By Angelos Anastasiou
THE GOVERNMENT and parliamentary parties appear to be considering the suspension of new, tougher foreclosures legislation on primary residences, in a bid to resume the review of Cyprus’ adjustment programme by international creditors, which had been put on hold due to a blanket freeze on implementation of the law.
According to state radio, during President Nicos Anastasiades’ meeting with party leaders on Monday, the acrimonious law was the object of much discussion.
Anastasiades informed the party leaders of the discontent among Cyprus’ international creditors, in connection with the Parliament’s decision to suspend the foreclosure legislation until January 30. According to the loan agreement between the government and its international creditors, the law was meant to be enforced on January 1, but opposition parties united to pass a suspension of the law until the insolvency framework – a set of laws governing bankruptcy – was tabled for voting by the government alongside the foreclosure law.

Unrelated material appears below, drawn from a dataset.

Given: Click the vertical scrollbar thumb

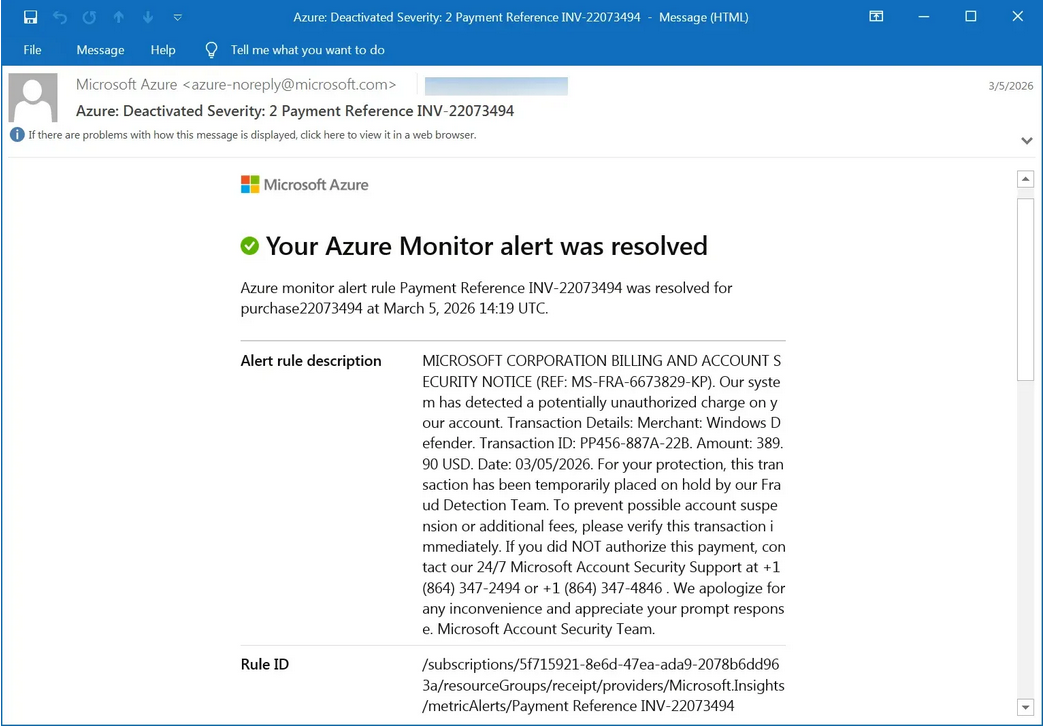Looking at the screenshot, I should 1025,288.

Following discussion, it was decided that parliamentary parties ponder the option of settling for a temporary suspension of foreclosures of primary residences, in exchange for abandoning the blanket freeze.

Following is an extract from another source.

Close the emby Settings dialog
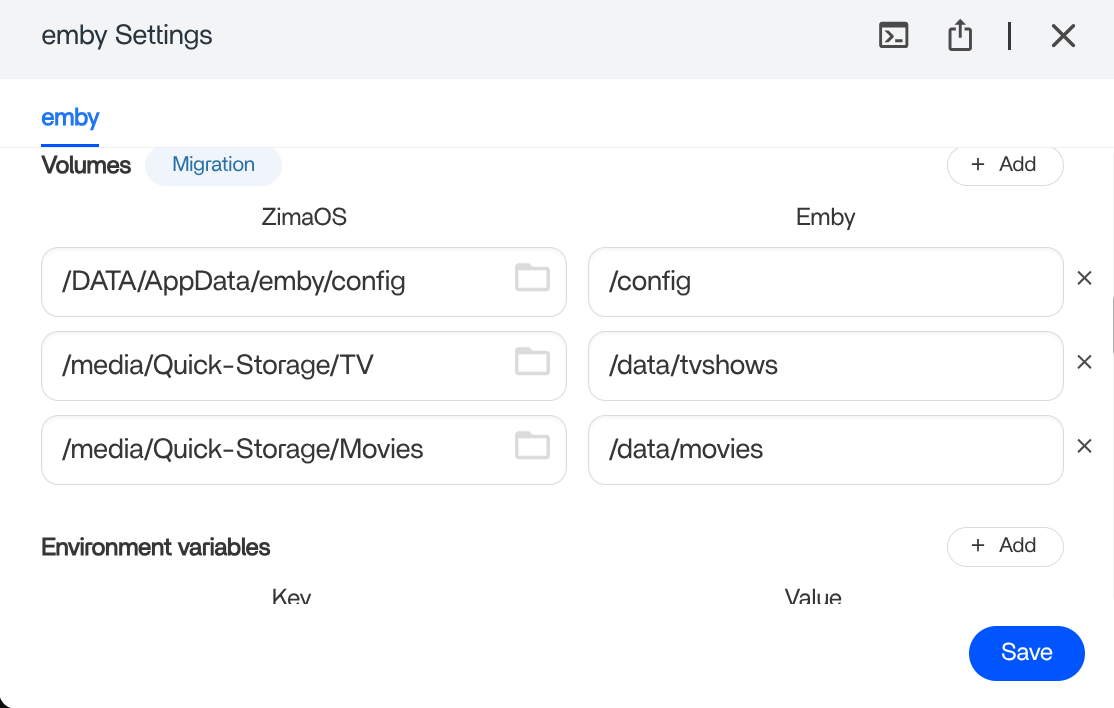 click(1063, 36)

Meanwhile, Anastasiades assured parties that he will waive his prerogative of referring the bill suspending the foreclosure law to the Supreme Court, given that the freeze is only valid until the end of January.
Although foreclosure legislation was voted last September, primary residences had been excluded until January 1, 2015, to coincide with the scheduled voting of the insolvency framework. But preparation of the insolvency bills was delayed, and opposition parties cited the delay as reason for blocking implementation of the law.
The insolvency framework, comprising five different laws, is almost ready to be submitted to the House, as the fifth and final bill is still being discussed between the government and Troika technocrats.
Nonetheless, opposition AKEL’s deputy Yiannos Lamaris warned on Monday that his party is prepared to extend the suspension of the foreclosure law, should the insolvency framework not be forwarded to the House prior to the expiry of the implementation freeze.
He was speaking after a joint session of the House finance and interior committees, in which the thorny issue of guarantors being saddled with the responsibility of loan repayment when the borrower has defaulted through bankruptcy remained unresolved.
Deputies argued that guarantors cannot be treated unfairly relative to borrowers, who get a chance to be let off the hook through bankruptcy, but faced resistance from the Banks Association, which cited legal issues as the contract signed with guarantors is independent of the one signed with the borrower.